Artifex — every uploaded image gets WD Tagger + BLIP results as suggested; user can review per image or bulk-accept with a “trust this category” button
Pattern generalizes to any ML-assisted categorization: automated filing, content moderation, form field extraction

Gotchas

Default behavior matters. For casual users, “all suggestions accepted by default” is the convenience win but produces noisy tags. For paranoid users, “suggestions hidden, click to review” is safer. Offer both.
Rejections are learning signal. Track per-user rejection rates by tag; after N rejections of the same tag across the whole library, stop suggesting it to this user.
Bulk review. Don’t force per-image review for 5000 images. Offer “accept all suggestions”, “accept all with confidence > 0.8”, or “accept all in this collection”.
Confidence display. Small visual indicator (dot opacity, dashed vs solid border) beats a numeric percentage. Users don’t want math.
Search uses accepted only. Rejected tags never match; suggested tags match in the admin view but not public search. Easy to get wrong and leak rejected content into results.
Re-tagging on model upgrade. If you swap tagger models, old suggested tags from the old model need to be cleared or marked with the model version.

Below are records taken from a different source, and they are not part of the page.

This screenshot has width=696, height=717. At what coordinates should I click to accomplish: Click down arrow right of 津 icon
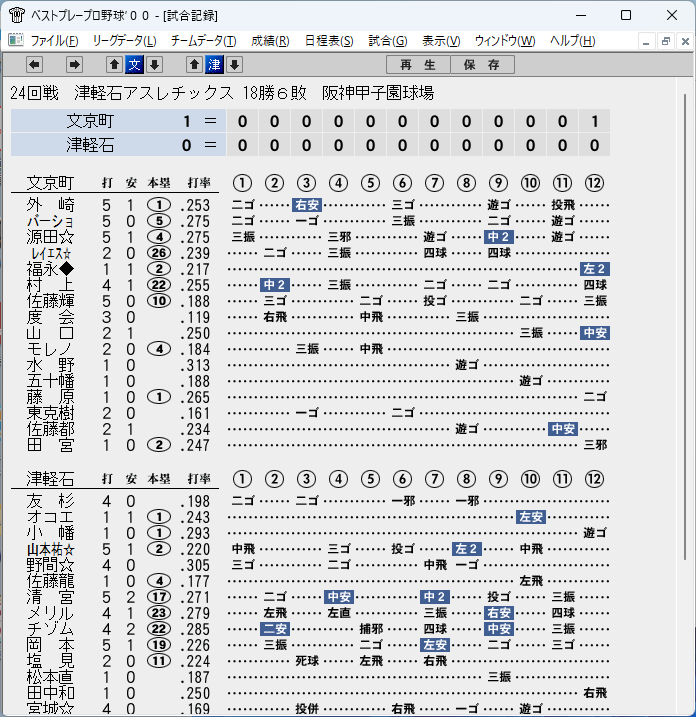[x=235, y=64]
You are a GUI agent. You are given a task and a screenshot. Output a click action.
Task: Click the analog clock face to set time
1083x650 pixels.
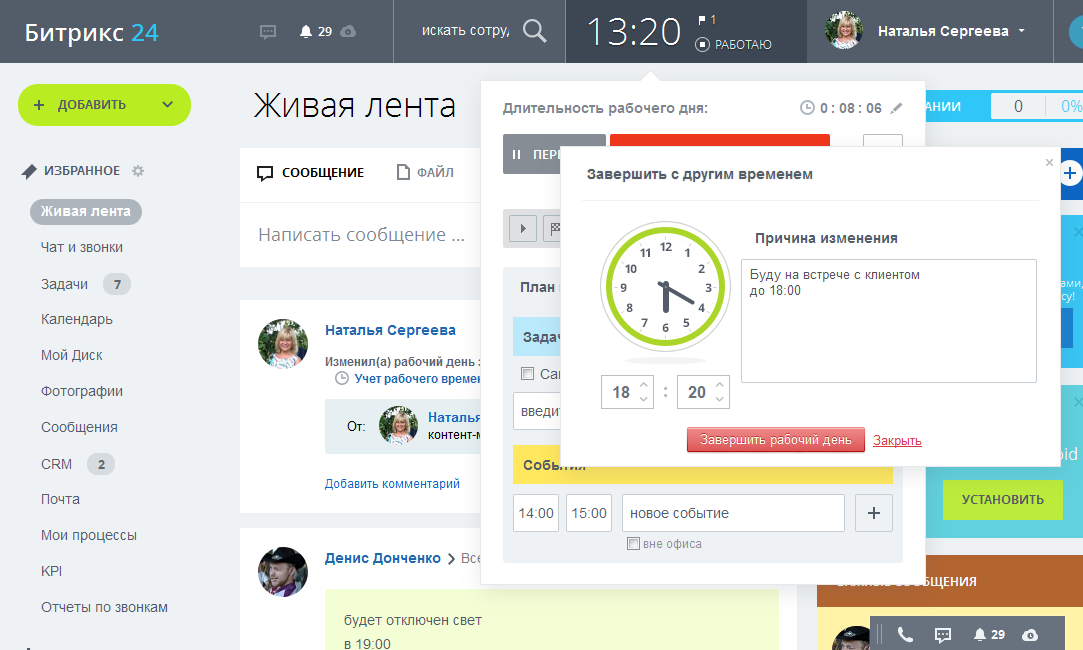click(x=665, y=287)
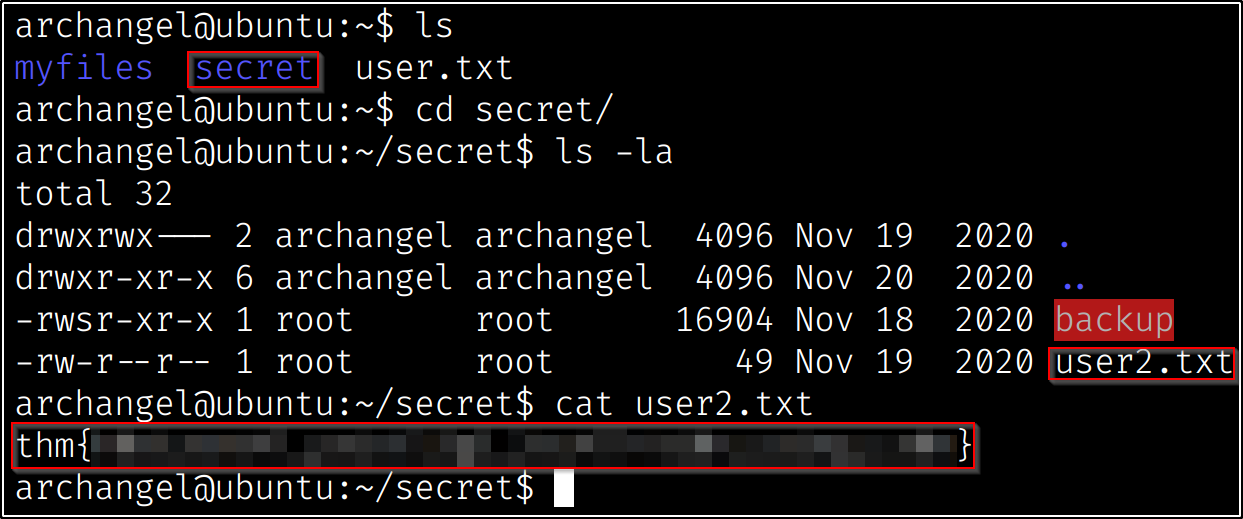Image resolution: width=1243 pixels, height=519 pixels.
Task: Click user2.txt in the directory listing
Action: pyautogui.click(x=1143, y=363)
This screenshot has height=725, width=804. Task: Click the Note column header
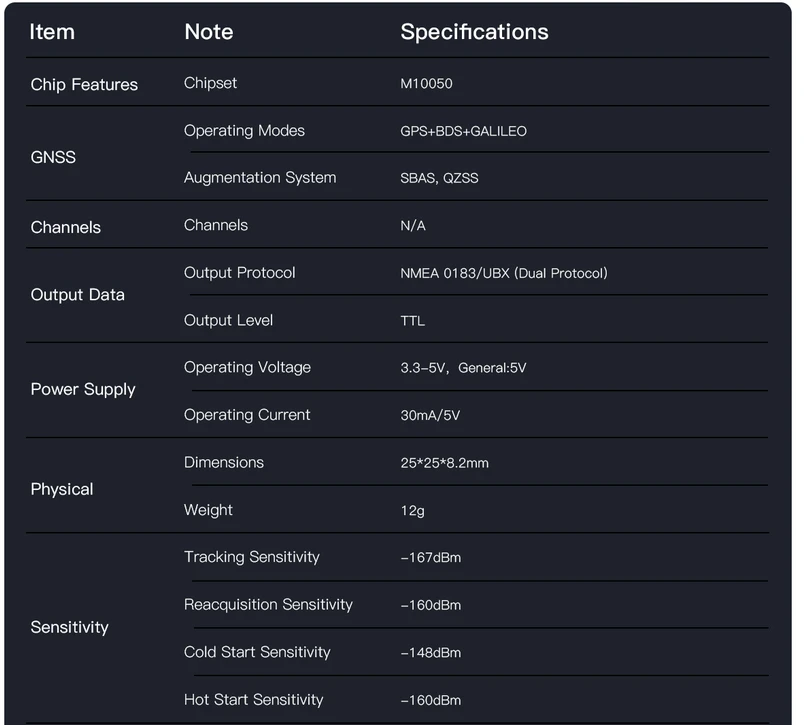[x=209, y=32]
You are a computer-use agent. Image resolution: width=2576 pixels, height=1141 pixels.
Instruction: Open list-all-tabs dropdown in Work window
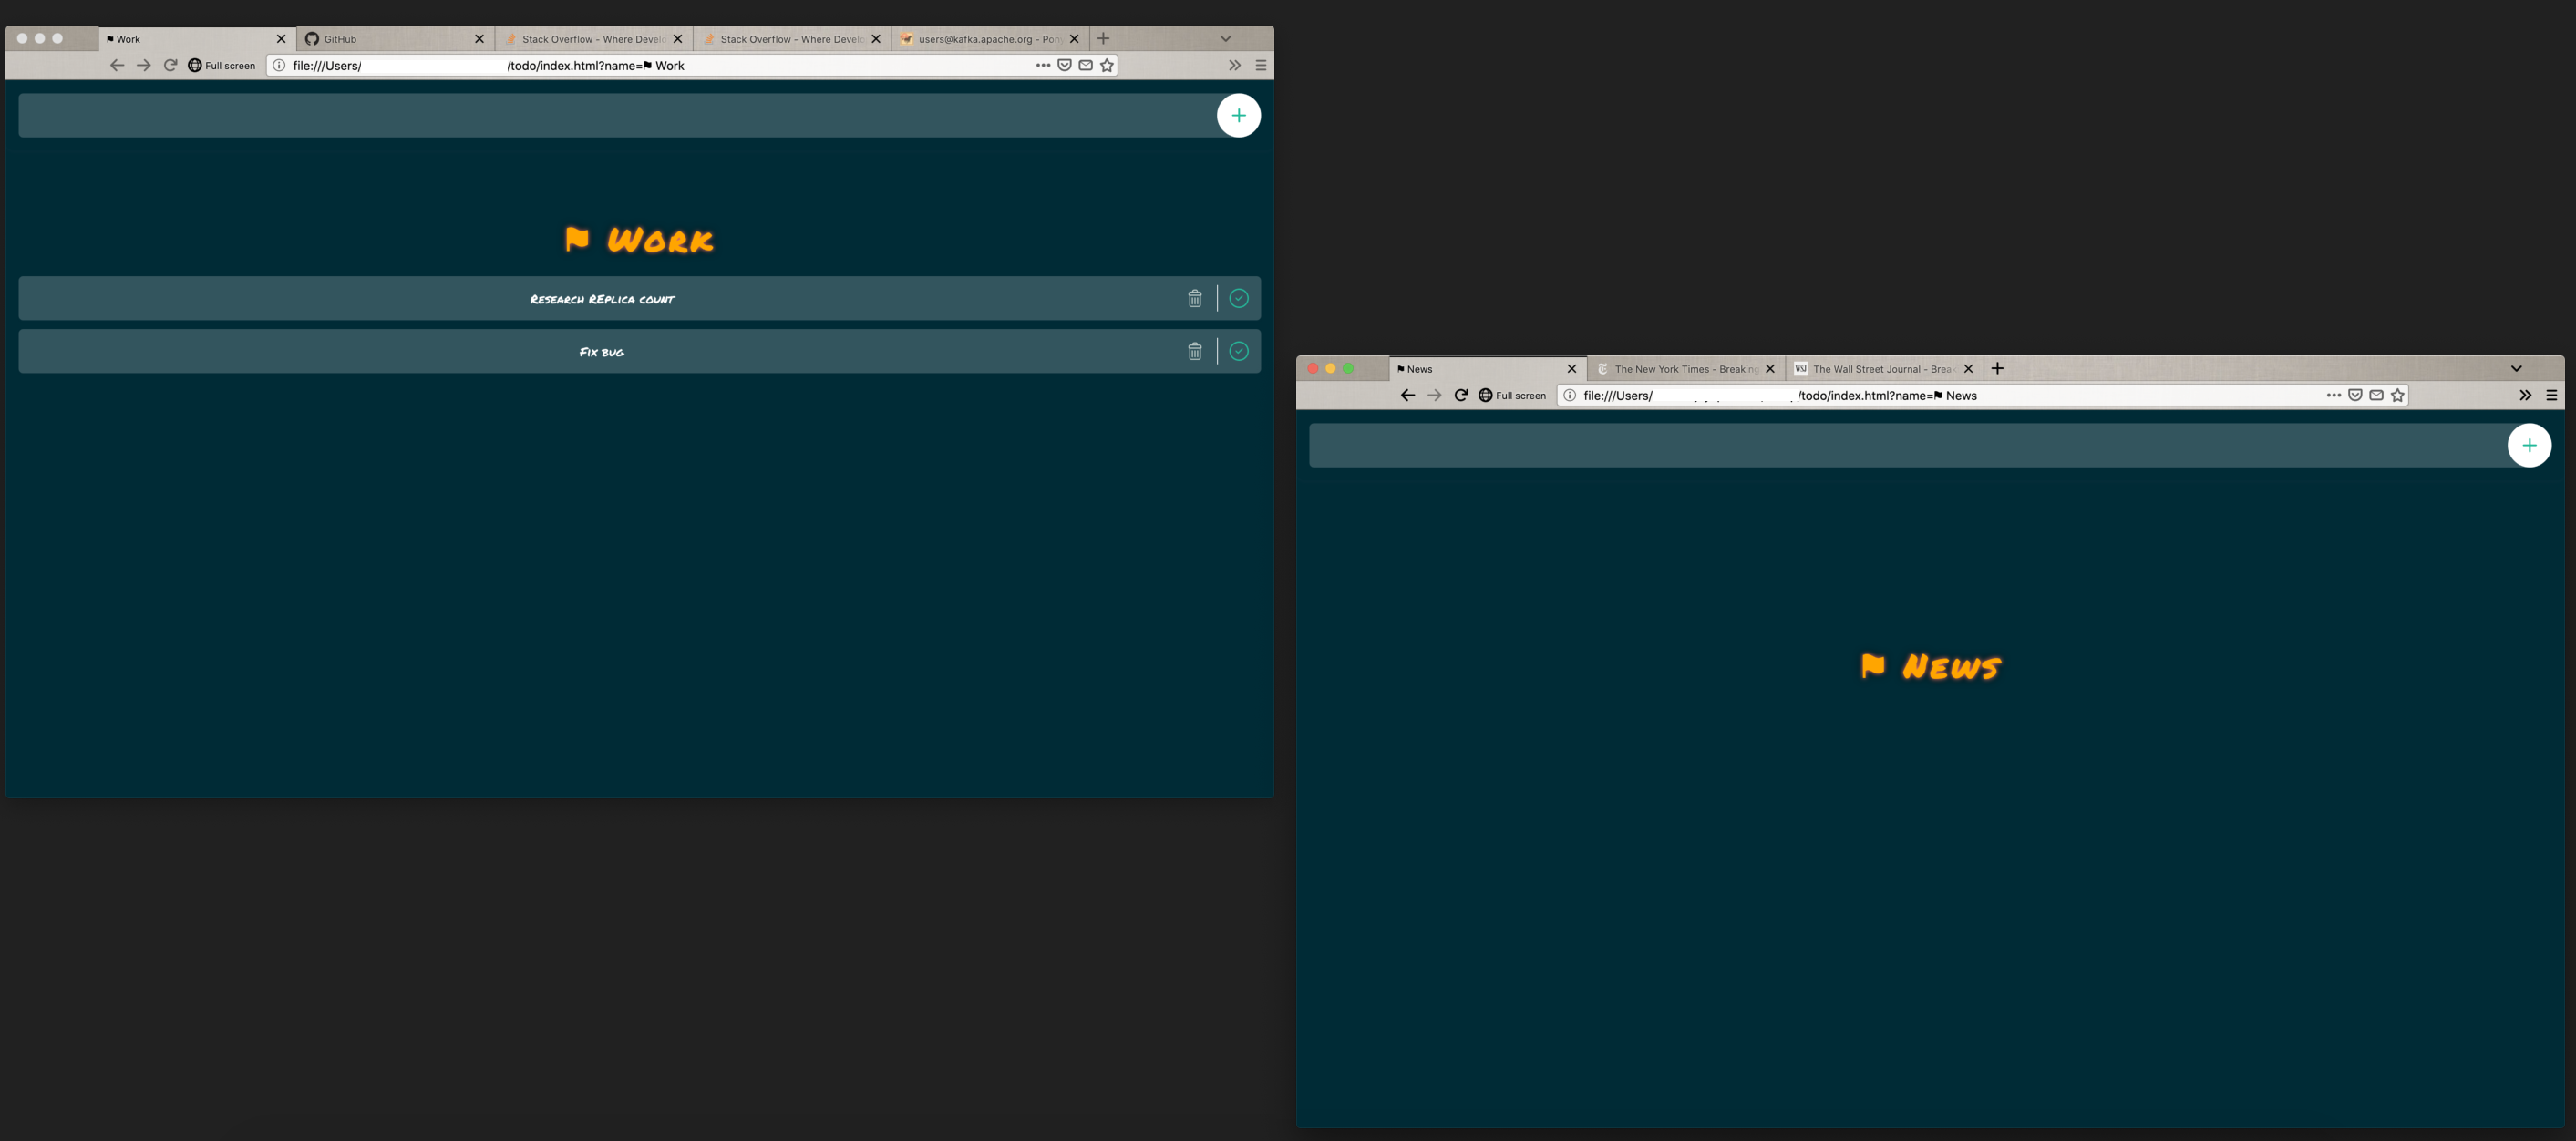tap(1225, 38)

Tag normalization. ML models use their own vocabulary (“1girl”, “solo”); users use theirs (“portrait”, “single”). A normalization dictionary helps but is tedious to maintain. Start empty, add as you spot mismatches.
Provenance. source column matters for debugging. “Why is this tag here” → check if it’s user, wd_tagger, blip_caption. Keep the raw ML output for forensics.